Volume Feature Rendering for Fast Neural Radiance Field Reconstruction
- URL: http://arxiv.org/abs/2305.17916v2
- Date: Wed, 31 May 2023 07:03:11 GMT
- Title: Volume Feature Rendering for Fast Neural Radiance Field Reconstruction
- Authors: Kang Han, Wei Xiang and Lu Yu
- Abstract summary: Neural radiance fields (NeRFs) are able to synthesize realistic novel views from multi-view images captured from distinct positions and perspectives.
In NeRF's rendering pipeline, neural networks are used to represent a scene independently or transform queried learnable feature vector of a point to the expected color or density.

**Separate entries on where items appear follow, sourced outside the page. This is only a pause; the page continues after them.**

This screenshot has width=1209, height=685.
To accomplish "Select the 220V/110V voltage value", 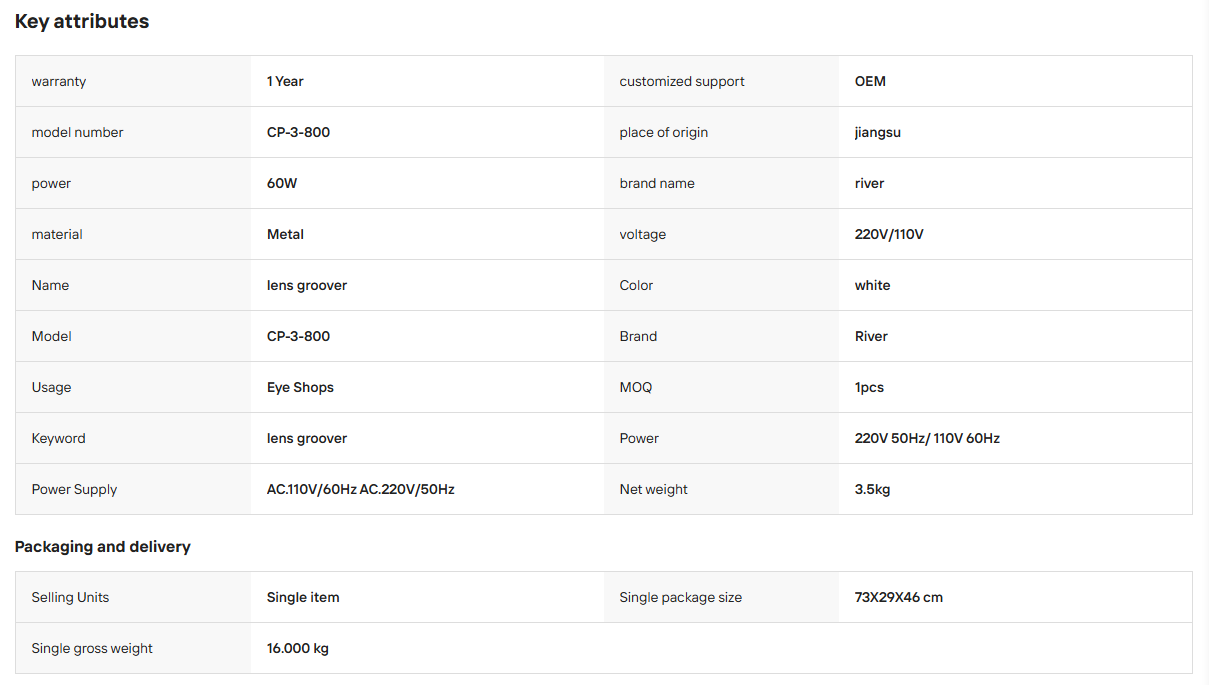I will coord(889,234).
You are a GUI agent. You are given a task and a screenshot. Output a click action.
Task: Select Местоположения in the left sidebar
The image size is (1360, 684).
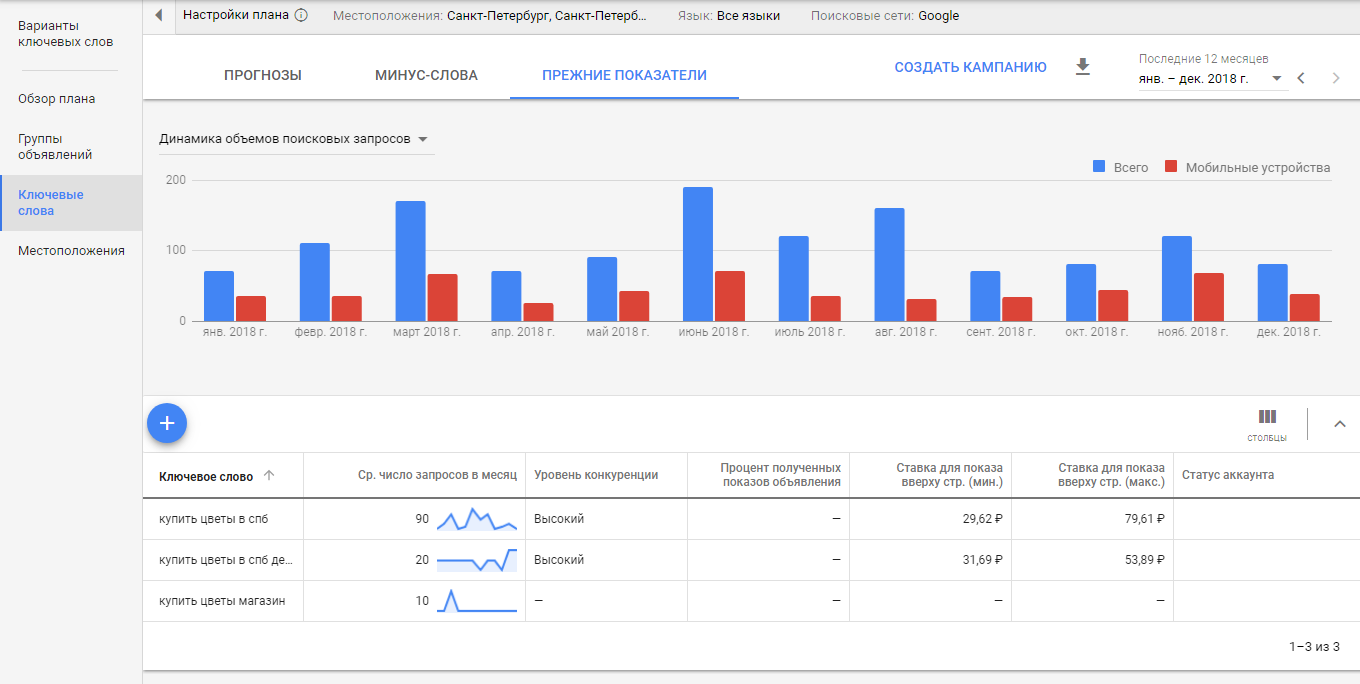71,251
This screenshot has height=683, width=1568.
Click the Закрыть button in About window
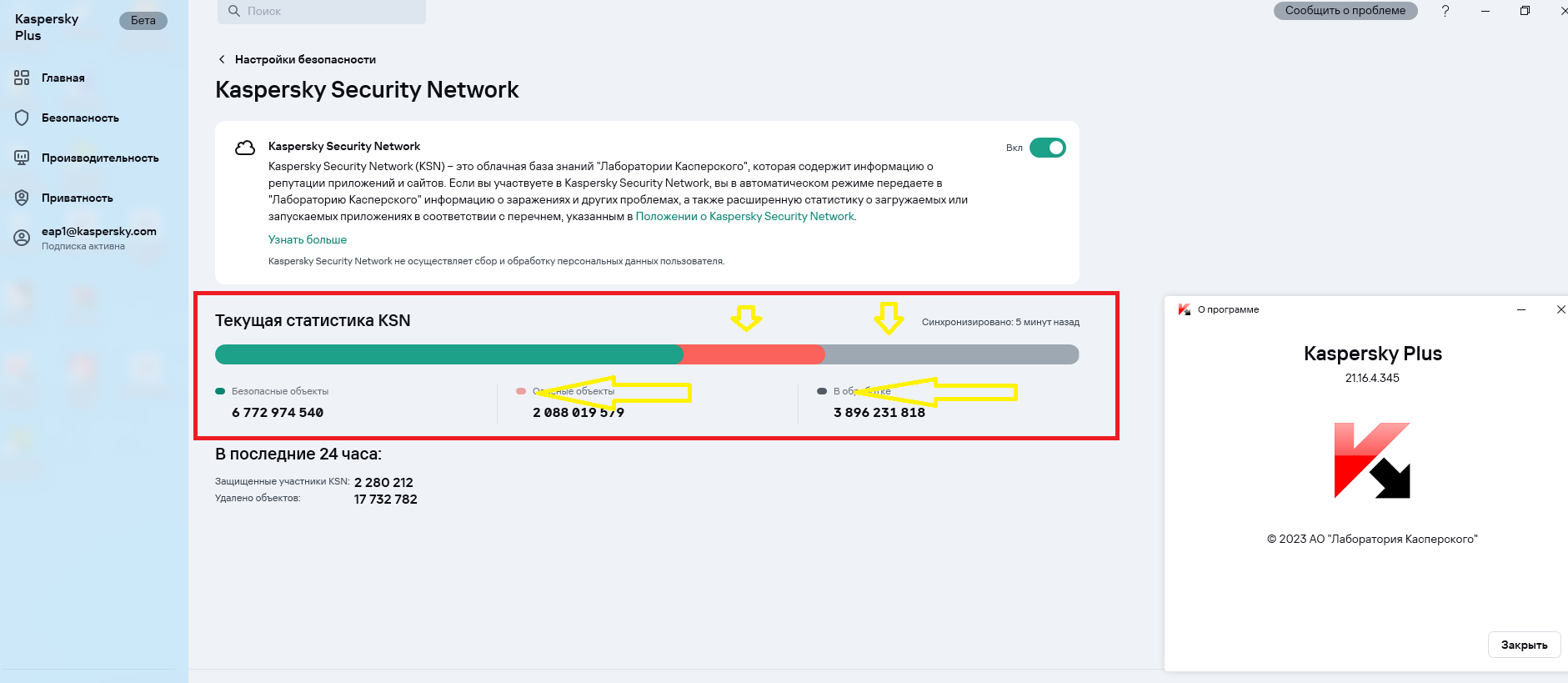1524,645
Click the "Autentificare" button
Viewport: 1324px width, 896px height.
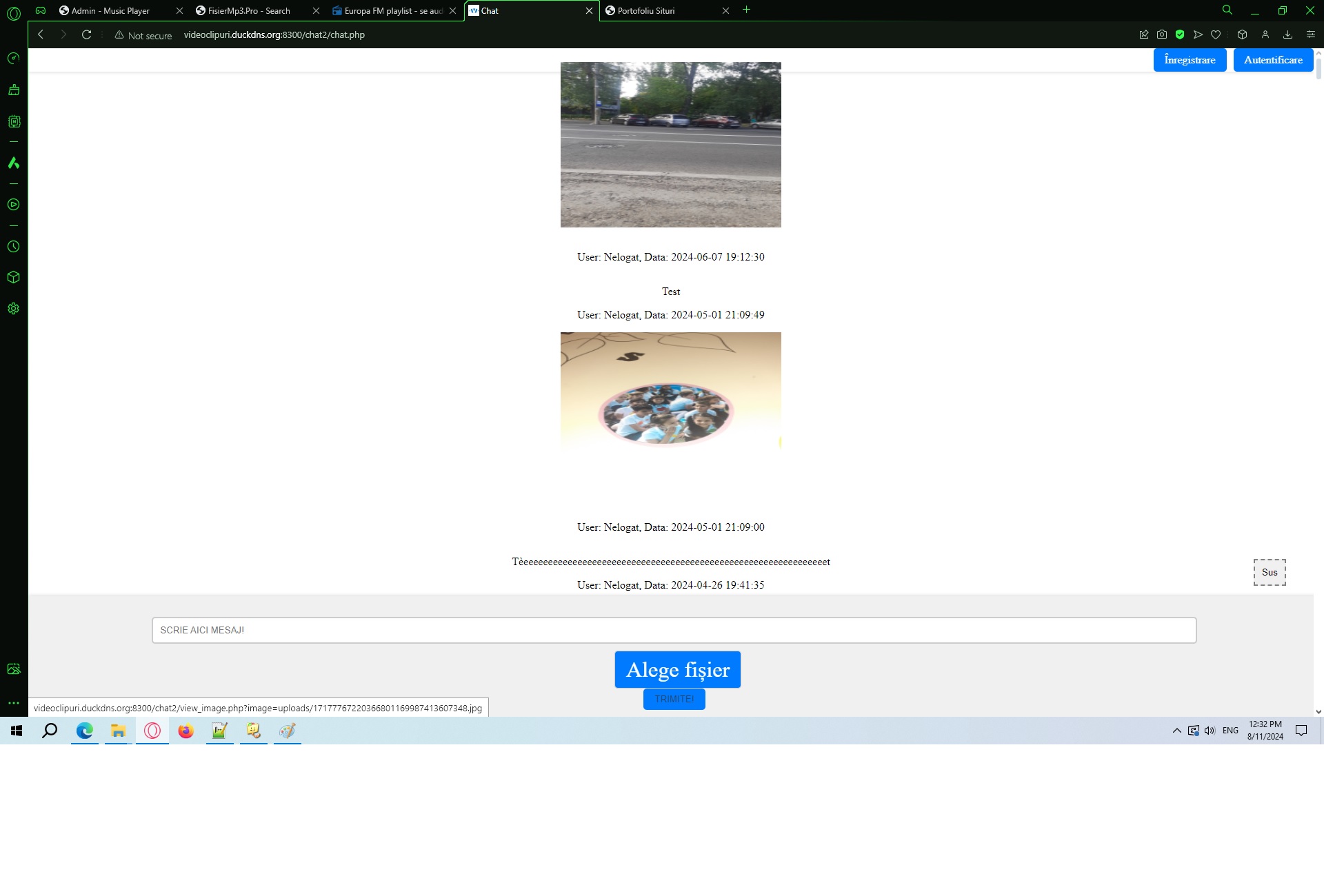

We propose to render the queried feature vectors of a ray first and then transform the rendered feature vector to the final pixel color by a neural network.
- Score: 11.05302598034426
- License: http://creativecommons.org/licenses/by/4.0/
- Abstract: Neural radiance fields (NeRFs) are able to synthesize realistic novel views
from multi-view images captured from distinct positions and perspectives. In
NeRF's rendering pipeline, neural networks are used to represent a scene
independently or transform queried learnable feature vector of a point to the
expected color or density. With the aid of geometry guides either in occupancy
grids or proposal networks, the number of neural network evaluations can be
reduced from hundreds to dozens in the standard volume rendering framework.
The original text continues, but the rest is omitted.